[Date Prev][Date Next][Thread Prev][Thread Next][Date Index][Thread Index]
Wed, 04 Feb 2009 00:23:14 +0000
Gnus/5.11 (Gnus v5.11) Emacs/22.2 (gnu/linux)
Thanks for explaining...
Mike Gran <address@hidden> writes:
> Right now, the internal coding of strings is an unspecified 8-bit
> encoding, and is assumed to be compatible with the locale in which it
> is being run.
> So if I have a guile string with some 8-bit character that is between
> 128 and 255, it just gets passed through. If I request the contents
> of that string from C with scm_to_locale_string, it just returns the
> buffer of the scheme string.
> But, in future, scm_to_locale_string or scm_to_locale_stringbuf should
> actually do the proper conversion to the current locale so that wide
> characters are printed properly.
> So, if we move the internal representation of strings away from
> unspecified 8-bit data and toward something concrete, like ISO-8859-1
> or UCS-4, and if a program is running in an environment where a locale
> that has a multibyte encoding like UTF-8, then the created locale
> string could have multi-byte characters.
> Consider a scheme string that is internally the single character
> "LATIN SMALL LETTER A WITH ACUTE", which is U+00E1. If the locale
> were some sort of UTF-8, like en_US.utf-8, this letter should become
> the two bytes 0xC3 and 0xA1 when converted to the locale.
Right. I'm happy with all this.
> So what should happen in this case if I call scm_to_locale_stringbuf
> (str, buf, 1)? Note that here BUF can only contain 1 byte.
I think the key thing is that scm_to_locale_stringbuf () will return
2. This tells the caller that BUF wasn't big enough. Beyond that, we
shouldn't do something obviously misleading, but I don't think it
matters very much what we choose to do.
> the one byte 0xC3 be copied into it, which creates an illegal
No. I agree that that would feel "obviously misleading".
> Or, should nothing be copied into it.
That - in other words no change to BUF at all - sounds good to me.
> In either case, there should be some mechanism in the API to
>provide information that an incomplete last character has occurred,
>because outputting just the one byte 0xC3 would cause problems
>somewhere down the road.
·····
▸ Complete the following:
a) In the mailing-list message about Guile string encoding, which two bytes should the letter U+00E1 become when converted to a UTF-8 locale such as en_US.utf-8?
b) Reproduce word for word the part of the mailing-list message about Guile string encoding that opens with the words containing "[Date Prev][Date Next][Thread" and closes with "the scheme string.".
c) Write the next part of the mailing-list message about Guile string encoding, starting right after its last line.

▸ Given records:
·····
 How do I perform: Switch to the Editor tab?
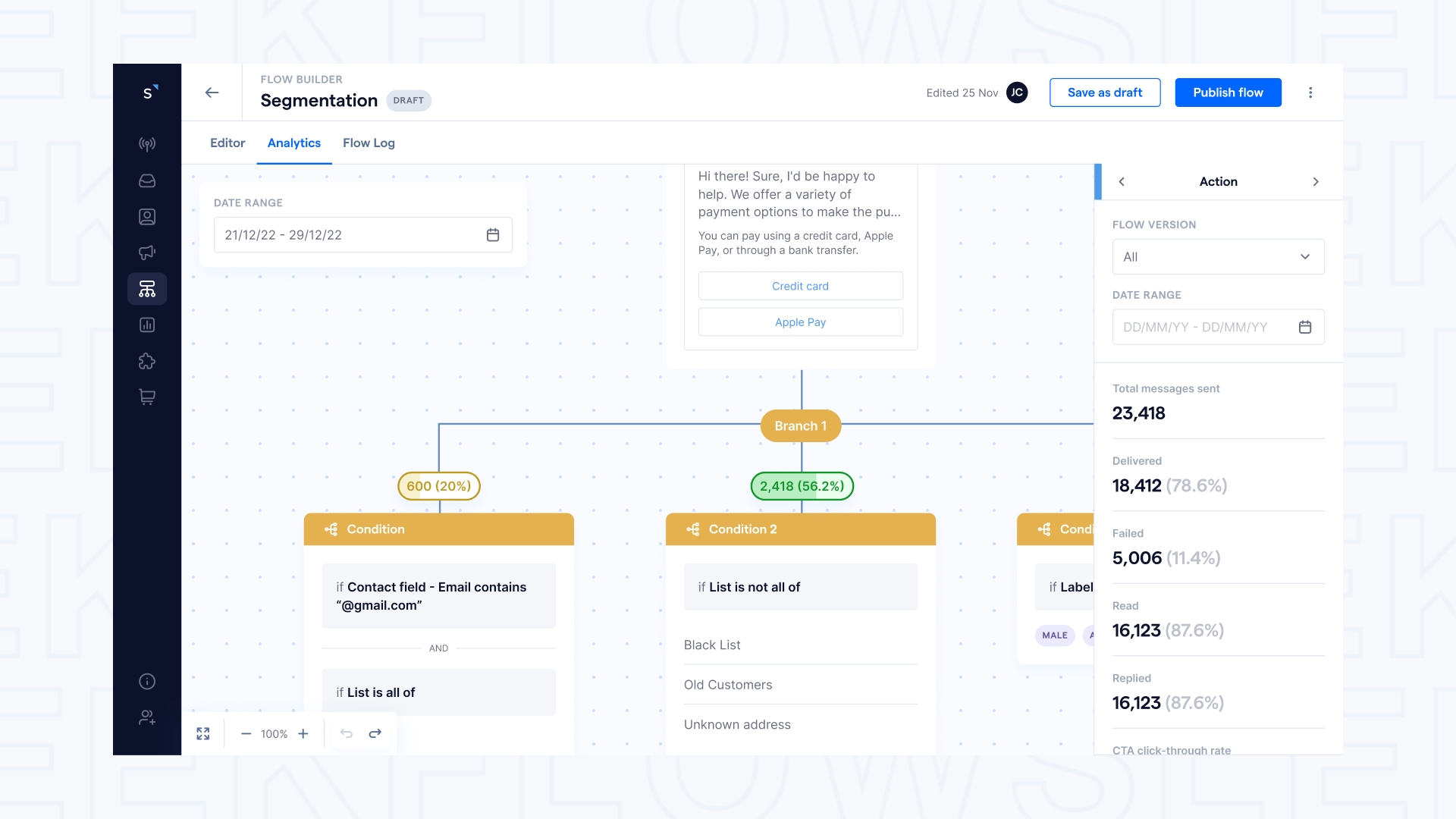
·····
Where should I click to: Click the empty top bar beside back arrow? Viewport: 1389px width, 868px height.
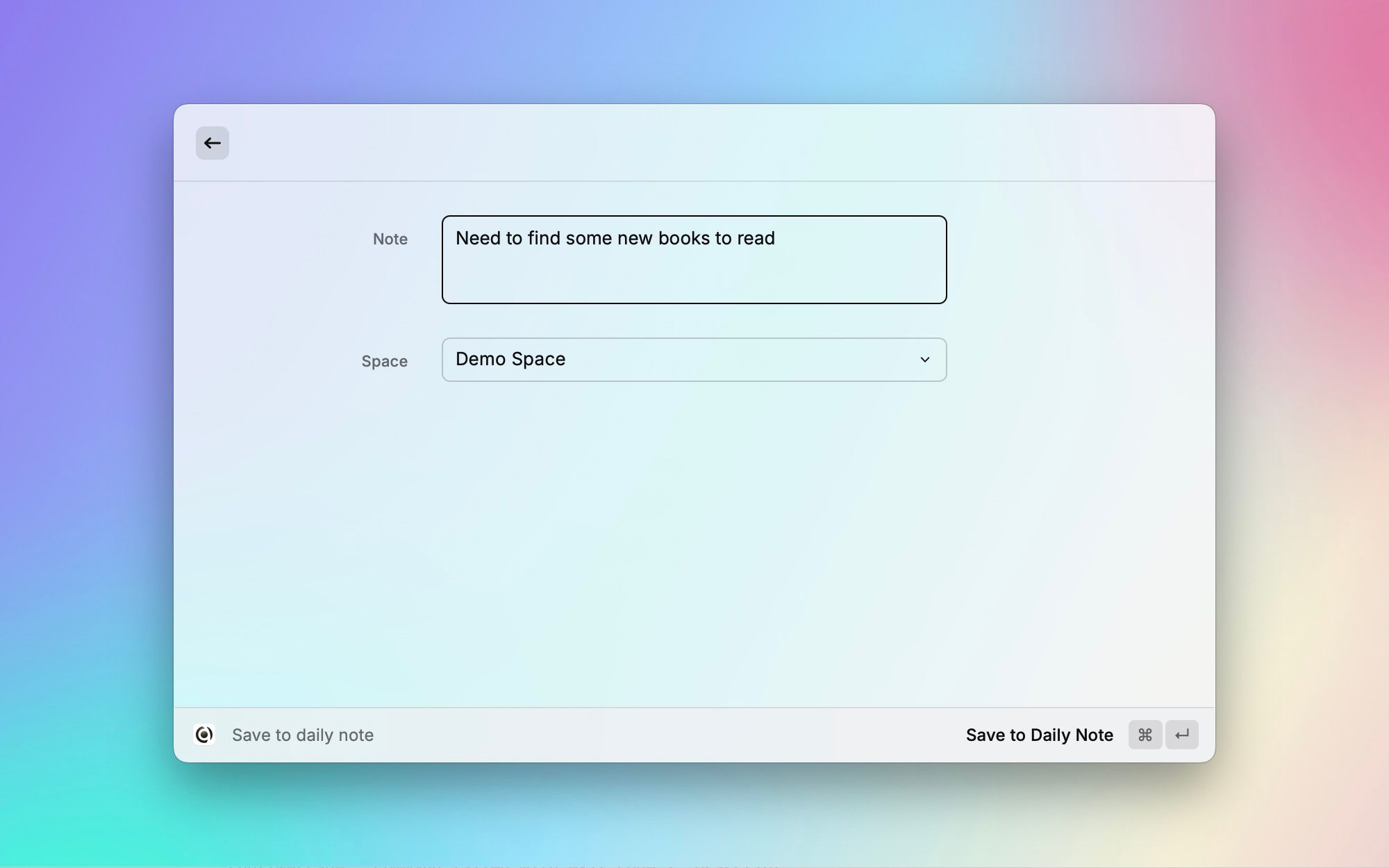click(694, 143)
·····
▸ Results by task:
a) It should become the two bytes 0xC3 and 0xA1.

b)
[Date Prev][Date Next][Thread Prev][Thread Next][Date Index][Thread Index]
Wed, 04 Feb 2009 00:23:14 +0000
Gnus/5.11 (Gnus v5.11) Emacs/22.2 (gnu/linux)
Thanks for explaining...
Mike Gran <address@hidden> writes:
> Right now, the internal coding of strings is an unspecified 8-bit
> encoding, and is assumed to be compatible with the locale in which it
> is being run.
> So if I have a guile string with some 8-bit character that is between
> 128 and 255, it just gets passed through. If I request the contents
> of that string from C with scm_to_locale_string, it just returns the
> buffer of the scheme string.

c)
I don't follow your "in either case" - because in the second case we
haven't output 0xC3.
You may still be right that we need some mechanism to say that some
bytes at the end of BUF were not used, but the case for this isn't
obvious to me yet.
> So what I was saying was that in this case maybe the best thing to do
> would be to pad the output buffer with '\0' instead of putting in half
> of a multibyte character,
Padding feels wrong to me. We wouldn't pad if the caller supplied a
BUF of length 10 and a string that needed only 3 bytes.
> Sorry for the book-length explanation,
No problem. I think the key question remains: why is the existing API
(i.e. the existing return value) not good enough?
I guess there could be a scenario where the caller has a fixed size
buffer, and just wants to copy in as much of an arbitrary string as
will fit, and then use that possibly truncated string somehow.
Depending on the API that the string is being passed on to, any of the
following could be most useful:
- padding the unused bytes of BUF with \0 (or some other value)
- adding a single \0 (or other value) in the first unused byte
- returning a pointer (or offset in bytes) to the first unused byte
- returning the number of characters written.
Returning both <number of chars written> and <number of bytes used>
would allow the caller to do any of those efficiently, so perhaps we
should do that?